Home prices in Spain more than doubled over the past 10 years, but the average price of an existing home has fallen slightly since July, according to real-estate agent facilisimo.com. France experienced its first quarterly home-price decline in nearly a decade in the third quarter, according to its federation of real-estate agents, while Irish house prices in August were 1.9% below the year-earlier level.

The weakening home market could hit European economies. An expanding construction industry has fueled growth in Europe. Now, construction in Spain and elsewhere is easing. ...

Financial Times: Containment Lost

by Calculated Risk on 10/21/2007 06:23:00 PM

From the Financial Times: US loan default problems widen

Poor quarterly results from banks across the US over the past two weeks suggest credit problems once confined to high-risk mortgage borrowers are spreading across the consumer landscape, posing new risks to the economy and weighing heavily on the markets.
...
Banks are adding to reserves not just for defaults on mortgages, but also on home equity loans, car loans and credit cards.

“What started out merely as a subprime problem has expanded more broadly in the mortgage space and problems are getting worse at a faster pace than many had expected,” said Michael Mayo, Deutsche Bank analyst.
...
Dick Bove, analyst at Punk Ziegel, said bank earnings indicated “there are problems with consumer debt that extend beyond the well-known issues in the real estate markets.
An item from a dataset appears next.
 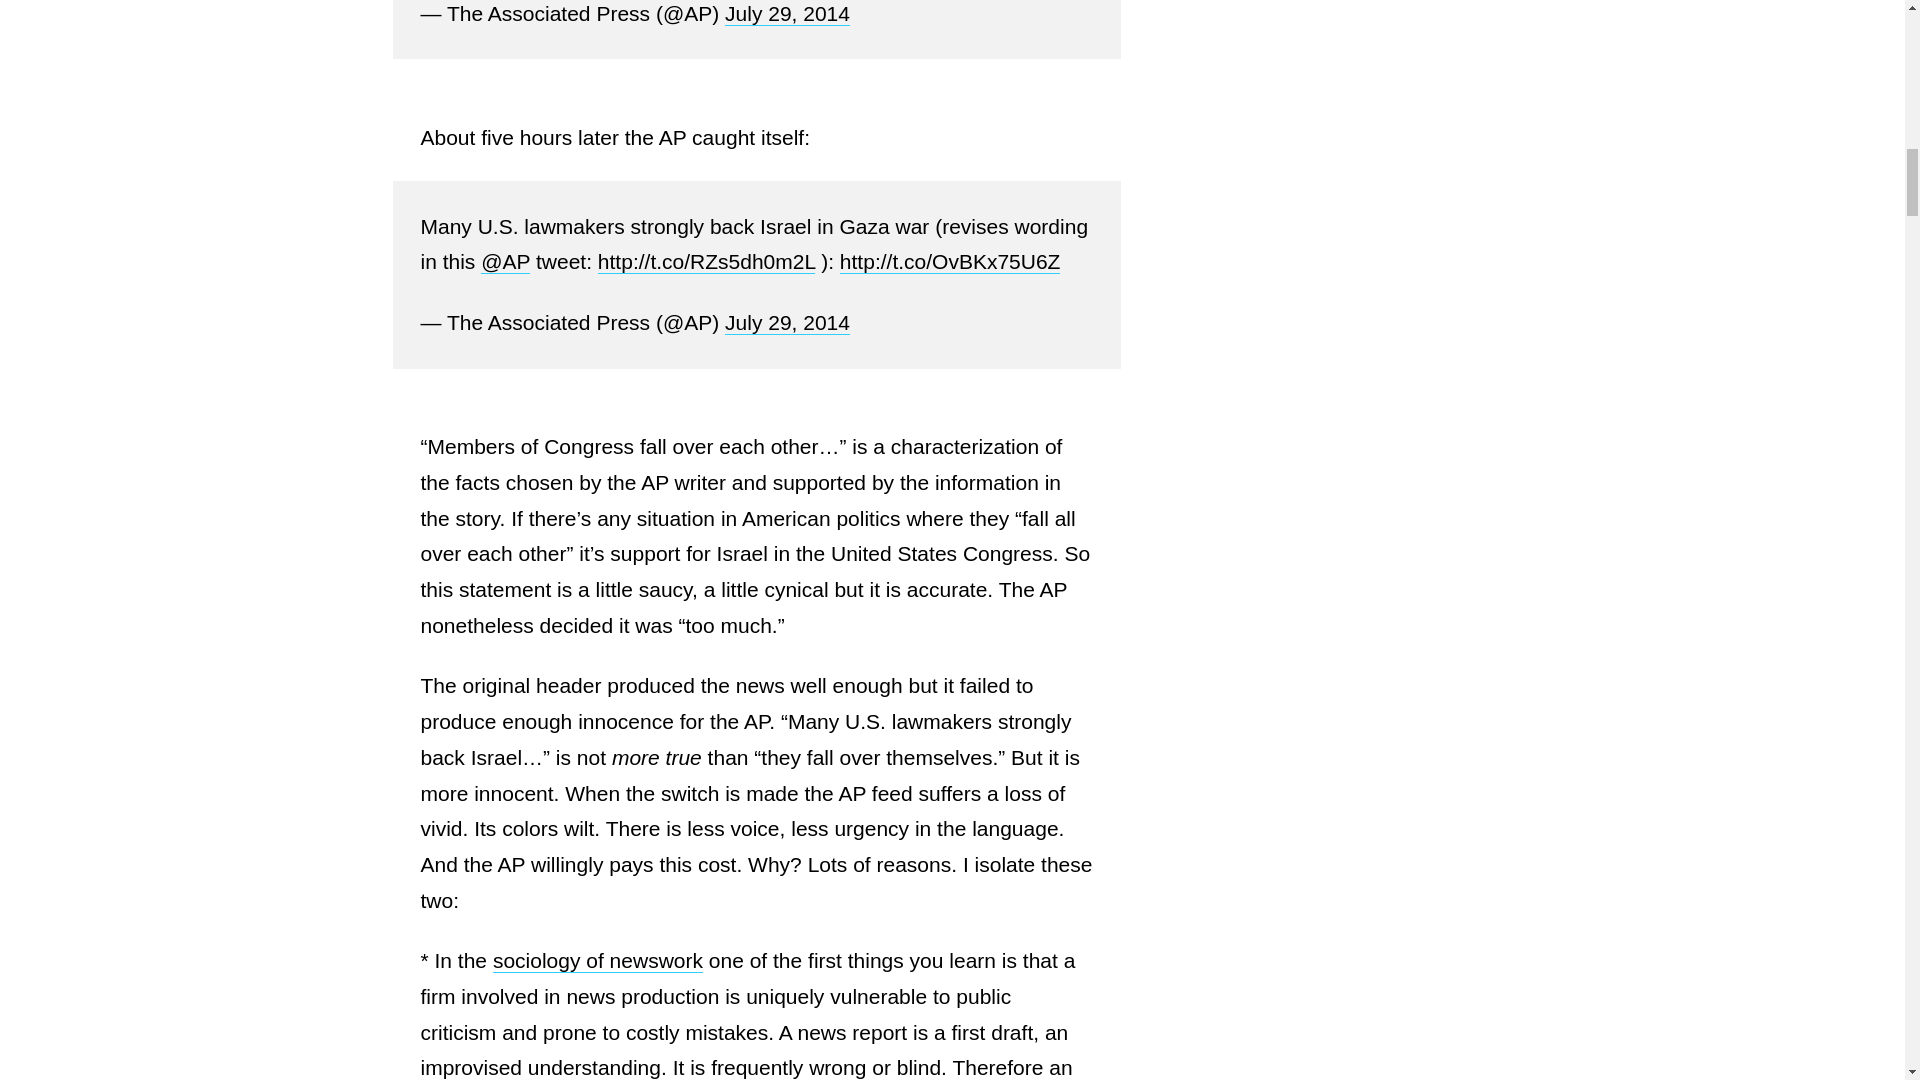 I want to click on July 29, 2014, so click(x=788, y=322).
Auto loans are clearly a new area of concern”.

PIMCO: "Not participating" in Super Fund SIV

by Calculated Risk on 10/21/2007 11:45:00 AM

From MarketWatch: More firms expected to join SIV fund: officials (hat tip Bob)

More financial firms are expected to join the "Super SIV" special fund to help guarantee liquidity in the commercial paper market, officials said Saturday.

"Participation is expected to broaden in the weeks ahead," said Robert Steel, the U.S. Treasury undersecretary ...

Bank of Italy Governor Mario Draghi told reporters on Friday that Treasury Secretary Henry Paulson had informed his G7 colleagues that Pacific Investment Management Co., the world's largest bond fund, and Fidelity Investment, the Boston-based mutual fund giant, have decided to join the SIV fund.

But a spokesman for PIMCO said Draghi was incorrect.

"PIMCO is not participating," PIMCO spokesman Mark Porterfield said in an email on Saturday.
PIMCO is smart to stay away from this mess.